О, как одно и то же, но в разных жизнях воспринимается нами в разном масштабе! Вот эта самая опухоль, по-видимому раковая, – какой бы удар она была на воле, сколько переживаний, слёзы близких. А здесь, когда головы так легко отлетают от туловищ, эта же самая опухоль – только повод полежать, я о ней и думаю мало.
Я лежу в больнице среди раненых, калеченных в ту кровавую ночь. Есть избитые надзирателями до кровавого месива – им не на чем лежать, всё ободрано. Особенно зверски бил один рослый надзиратель – железной трубою (память, память! – фамилии сейчас не вспомню). Кто-то уже умер от ран.

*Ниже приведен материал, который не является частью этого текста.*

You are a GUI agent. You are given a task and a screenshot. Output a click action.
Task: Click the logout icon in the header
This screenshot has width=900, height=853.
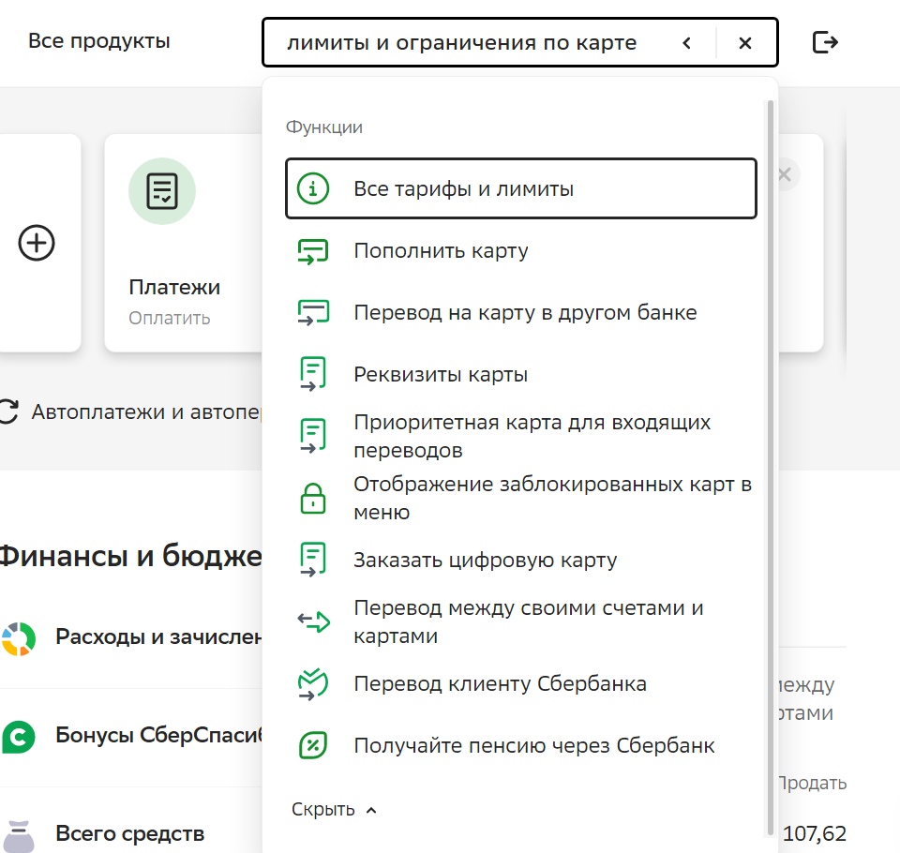click(825, 42)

А новости обгоняют одна другую: на «российском» лагпункте началась расправа. Арестовали сорок человек. Опасаясь нового мятежа, сделали это так: до последнего дня всё было по-прежнему добродушно, надо было думать, что хозяева разбираются, кто там из них виноват. Только в намеченный день, когда бригады уже проходили ворота, они замечали, что их принимает удвоенный и утроенный конвой. Задумано было взять жертвы так, чтобы ни друг другу мы не помогли, ни стены бараков или строительства – нам. Выведя из лагеря, разведя колонны по степи, но никого ещё не доведя до цели, начальники конвоя подавали команду: «Стой! Оружие – к бою! Патроны – дослать! Заключённые – садись! Считаю до трёх, открываю огонь – садись! Все – садись!»